One of my favorite indicators is the ATR trailing stop. The original ATR trailing stop was developed by J. Wells Wilder in his 1978 book, New Concepts in Technical Trading Systems. Wilder experimented with trend-following Volatility Stops using average true range. The system was subsequently modified to what is commonly known as ATR Trailing Stops.
I have done a number of classes combining my favorite indicators, such as the MACD and moving average crossovers. I have found that ATR trailing stops, when configured correctly, have fewer “fakeouts” than the moving average crossovers I usually use.
The ATR trailing stops I use take a 9 period average true range, and then add a 2.9 multiplier to configure the stop. I have experimented with many different configurations, and these values have worked well consistently. TOS gives you the option of an “average type”. I have found that using exponential, not Wilder’s actually works better.

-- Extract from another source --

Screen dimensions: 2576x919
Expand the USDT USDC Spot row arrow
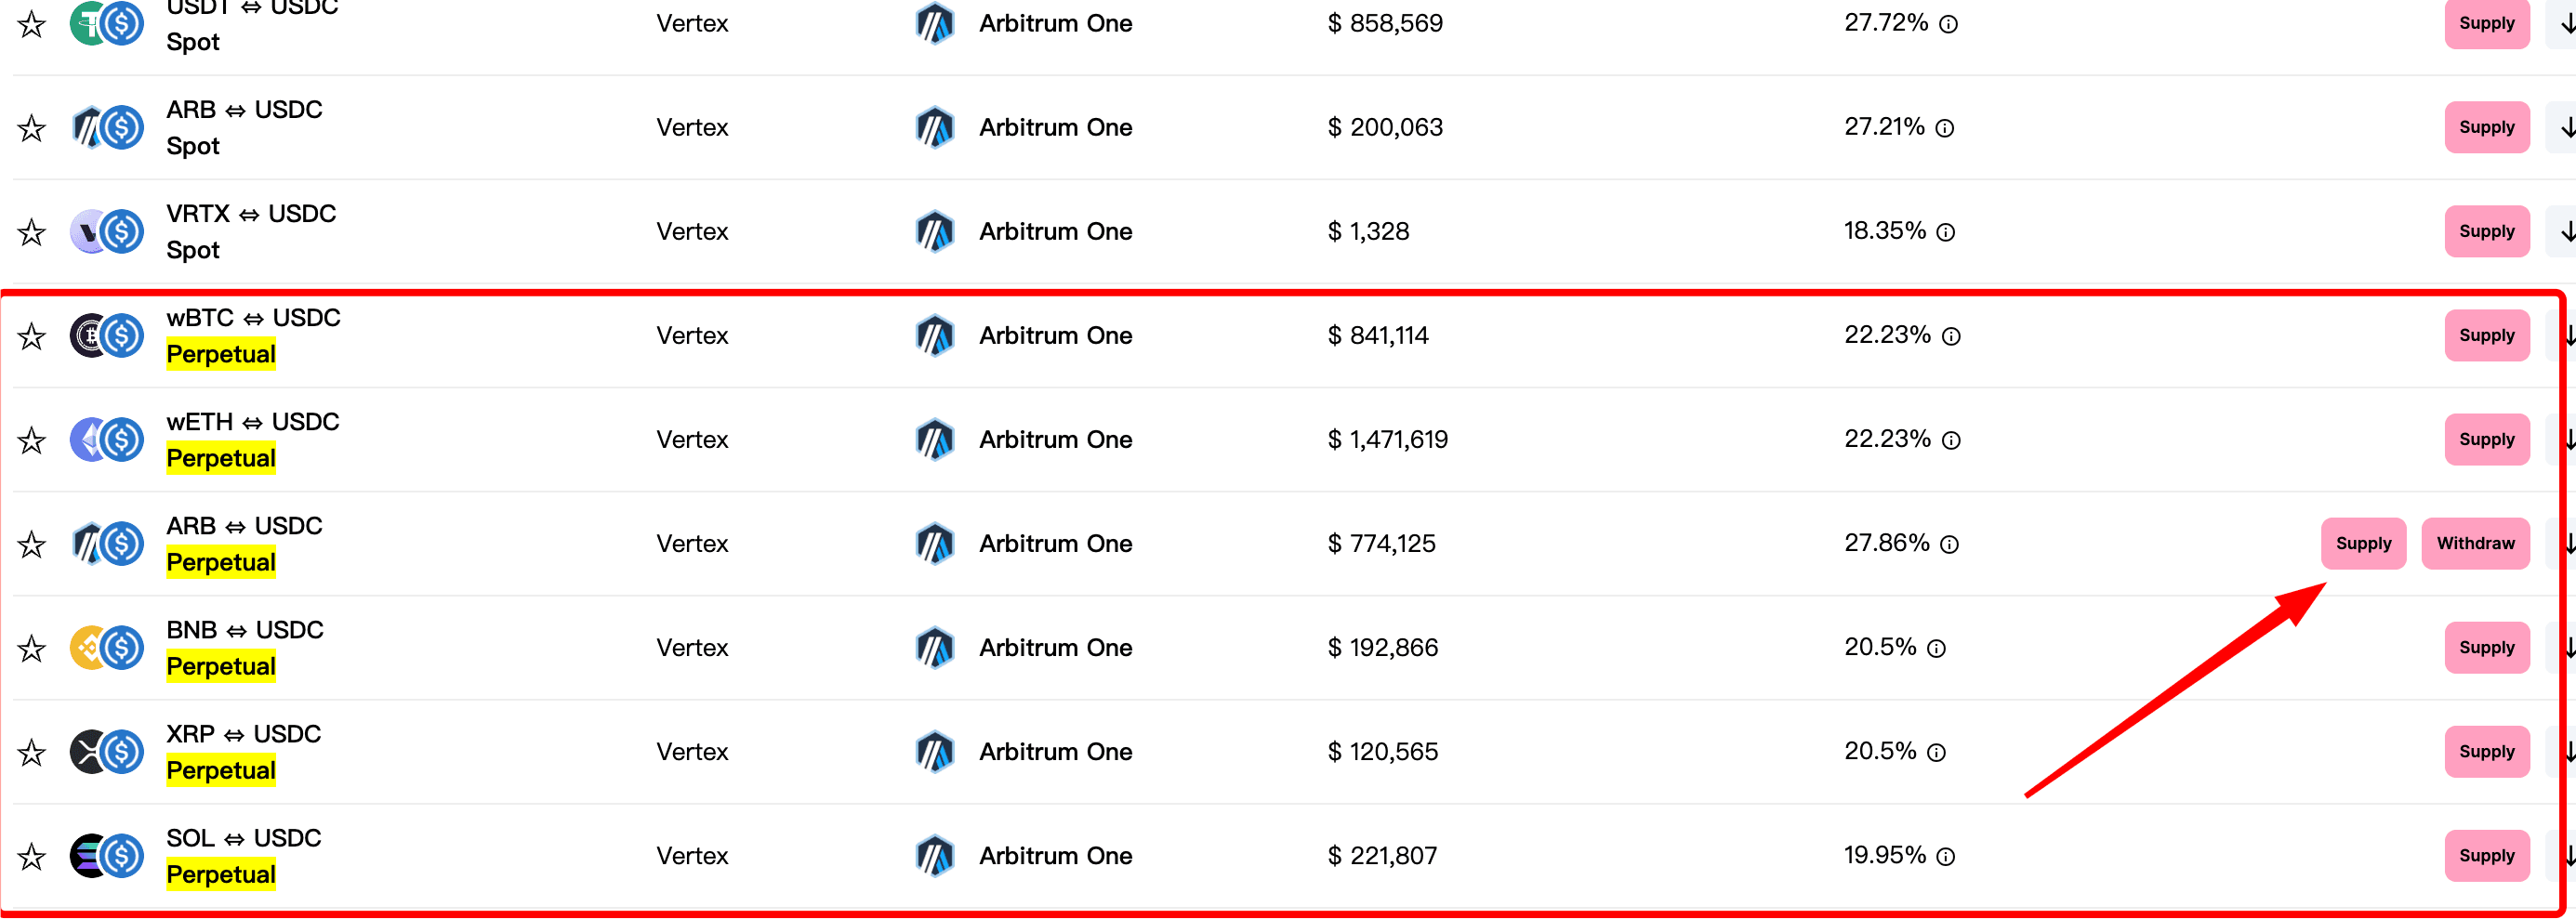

Here are my settings…
As you can see, the buy and sell colors have to be reversed to work correctly.
I use ATR trailing stops on all time periods. Usually I scan for daily triggers, but use shorter time periods such as the 78,15, 5, or 2 to time my entries. Here is an example of finding a potential trade on a daily, but using an ultra short term chart to time your entry.
Note these 2 charts on JACK today. The stock plummeted on a disappointing earnings report, breaking a great ledge around 70.25. The stock has been rallying for a few days, trying to work off its oversold condition. If “eyeing” a short, you have to put yourself in an offensive, not defensive, position. If you shorted at the orange arrow, then you are trying to anticipate the move and put yourself in a real defensive position. On the other hand, if you short at the ATR trailing stop, as shown by the red arrow, you are now in an offensive posture. You would have made at least 70 cents in 5 minutes!